SSH public key auth with encrypted drive

Hoping someone knows more about this than me. Running Ubuntu Server 18.04 with OpenSSH. I want to disable password auth, and just use public key. I have my key files generated, and the public key saved to:


The problem is, it only works if I’ve logged into the system locally beforehand. Otherwise, it says that no approved authentication method exists, and Putty exits. If I’ve logged in locally since the machine has booted, it works fine with the public key.

I suspect that the problem is that when I set up the machine (years ago) I set it up to run in RAID with encryption. I don’t recall if it’s full disk or just the home directory, and I’m not totally sure how to check. Anyways, my guess is that OpenSSH can’t actually read the public key because it’s encrypted, until I’ve logged in locally.
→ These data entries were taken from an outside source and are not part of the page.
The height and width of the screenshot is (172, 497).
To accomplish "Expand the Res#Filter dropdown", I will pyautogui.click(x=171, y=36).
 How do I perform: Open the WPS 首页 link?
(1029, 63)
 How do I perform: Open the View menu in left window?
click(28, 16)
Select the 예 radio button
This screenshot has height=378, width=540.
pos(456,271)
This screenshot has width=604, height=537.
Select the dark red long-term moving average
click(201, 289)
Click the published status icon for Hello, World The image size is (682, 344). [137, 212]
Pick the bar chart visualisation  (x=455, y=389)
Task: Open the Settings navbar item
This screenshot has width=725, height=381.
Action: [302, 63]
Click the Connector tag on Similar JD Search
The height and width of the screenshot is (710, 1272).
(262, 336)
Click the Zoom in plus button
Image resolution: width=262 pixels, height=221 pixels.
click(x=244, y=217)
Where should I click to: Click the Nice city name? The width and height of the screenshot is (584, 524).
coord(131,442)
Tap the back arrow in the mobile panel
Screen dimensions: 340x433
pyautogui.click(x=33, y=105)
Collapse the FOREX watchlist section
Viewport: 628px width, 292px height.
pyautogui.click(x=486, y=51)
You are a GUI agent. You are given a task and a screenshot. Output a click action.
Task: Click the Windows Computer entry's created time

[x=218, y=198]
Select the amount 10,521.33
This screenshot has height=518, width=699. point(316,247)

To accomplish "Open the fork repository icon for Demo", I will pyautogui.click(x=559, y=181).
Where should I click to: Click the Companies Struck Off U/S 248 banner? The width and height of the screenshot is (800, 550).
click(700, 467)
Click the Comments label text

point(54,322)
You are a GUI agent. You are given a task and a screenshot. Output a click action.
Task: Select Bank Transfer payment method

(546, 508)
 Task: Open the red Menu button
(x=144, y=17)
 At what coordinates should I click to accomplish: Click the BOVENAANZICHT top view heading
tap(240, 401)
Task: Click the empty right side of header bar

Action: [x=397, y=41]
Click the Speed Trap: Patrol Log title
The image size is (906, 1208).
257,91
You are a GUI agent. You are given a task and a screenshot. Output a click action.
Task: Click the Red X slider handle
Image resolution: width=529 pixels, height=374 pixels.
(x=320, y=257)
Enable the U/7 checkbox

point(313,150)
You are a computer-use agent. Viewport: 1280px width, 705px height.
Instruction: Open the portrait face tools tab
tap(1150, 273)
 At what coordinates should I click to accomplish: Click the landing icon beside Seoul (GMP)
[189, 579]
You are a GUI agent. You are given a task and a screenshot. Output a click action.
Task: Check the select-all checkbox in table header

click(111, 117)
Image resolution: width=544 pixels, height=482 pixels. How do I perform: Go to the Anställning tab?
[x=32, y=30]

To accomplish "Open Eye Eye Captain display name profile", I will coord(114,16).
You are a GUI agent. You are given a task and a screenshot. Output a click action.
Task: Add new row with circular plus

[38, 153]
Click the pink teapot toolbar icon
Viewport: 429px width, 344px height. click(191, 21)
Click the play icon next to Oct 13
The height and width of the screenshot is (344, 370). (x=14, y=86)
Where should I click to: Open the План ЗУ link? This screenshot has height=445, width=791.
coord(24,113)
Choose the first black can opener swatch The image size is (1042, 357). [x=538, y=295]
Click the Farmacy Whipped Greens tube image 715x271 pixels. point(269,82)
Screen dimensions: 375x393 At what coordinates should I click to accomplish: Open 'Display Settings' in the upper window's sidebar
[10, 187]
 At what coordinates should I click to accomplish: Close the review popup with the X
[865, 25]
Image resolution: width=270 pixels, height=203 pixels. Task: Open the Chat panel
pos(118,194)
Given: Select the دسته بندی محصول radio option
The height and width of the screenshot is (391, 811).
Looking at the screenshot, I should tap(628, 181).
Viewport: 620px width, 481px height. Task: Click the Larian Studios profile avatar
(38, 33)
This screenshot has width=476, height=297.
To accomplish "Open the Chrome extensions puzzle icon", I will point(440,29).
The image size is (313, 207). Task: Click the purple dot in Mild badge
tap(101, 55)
Does anyone have any idea on how to work around this securely? I don’t mind the public key not being encrypted, but I’m not sure if it’s possible to cache the keys with OpenSSH somewhere else? Or manually decrypt one folder?

As an aside, it’s amazing how powerful Linux is, I’ve been loving getting to know it through the command line, but another amazing thing is just how many problems it seems to generate. It’s crazy just how explicit you have to be when using it.

You can set a directory outside of the encrypted volume/directory to store your public key. You can set this in the /etc/ssh/ssh.conf file on the server.

Alternatively you could create a new user for ssh that doesn’t have an encrypted home folder.

1 Like